Copy the records below exactly, from the line containing "Given: Click the green download arrow on icon" through the last line, and leave out every picture.

---- MATERIAL FOR THIS TASK

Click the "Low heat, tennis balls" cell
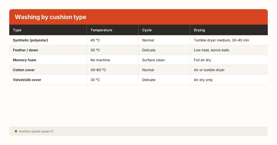This screenshot has height=145, width=277. [211, 50]
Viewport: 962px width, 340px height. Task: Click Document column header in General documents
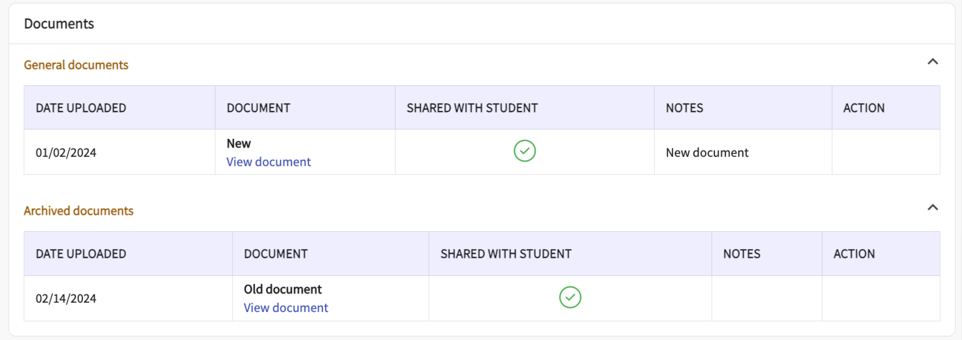(x=259, y=108)
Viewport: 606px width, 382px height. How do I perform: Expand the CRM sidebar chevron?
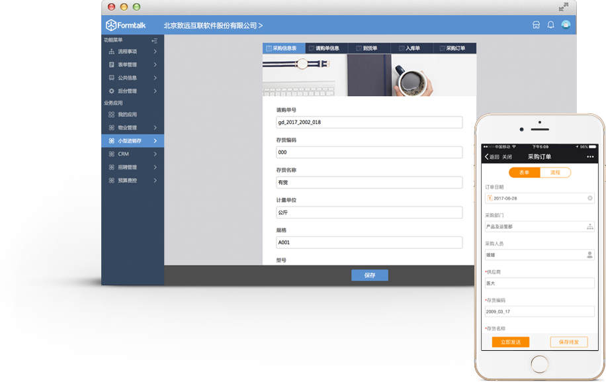click(155, 154)
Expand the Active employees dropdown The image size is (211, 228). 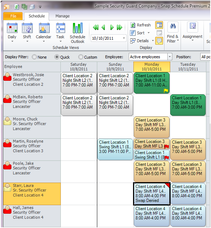170,57
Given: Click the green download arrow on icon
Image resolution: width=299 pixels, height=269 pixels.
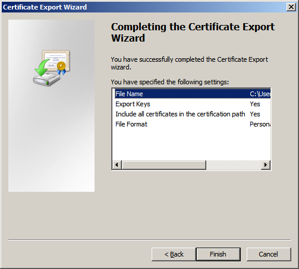Looking at the screenshot, I should tap(42, 68).
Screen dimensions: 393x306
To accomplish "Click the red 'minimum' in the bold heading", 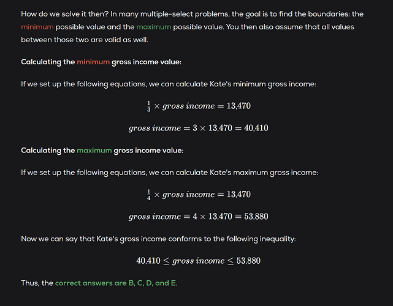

--------

ANSWER FOR THIS EXERCISE:
Given: Click the green download arrow on icon
Image resolution: width=299 pixels, height=269 pixels.
Looking at the screenshot, I should tap(42, 68).
Screen dimensions: 393x306
To accomplish "Click the red 'minimum' in the bold heading", 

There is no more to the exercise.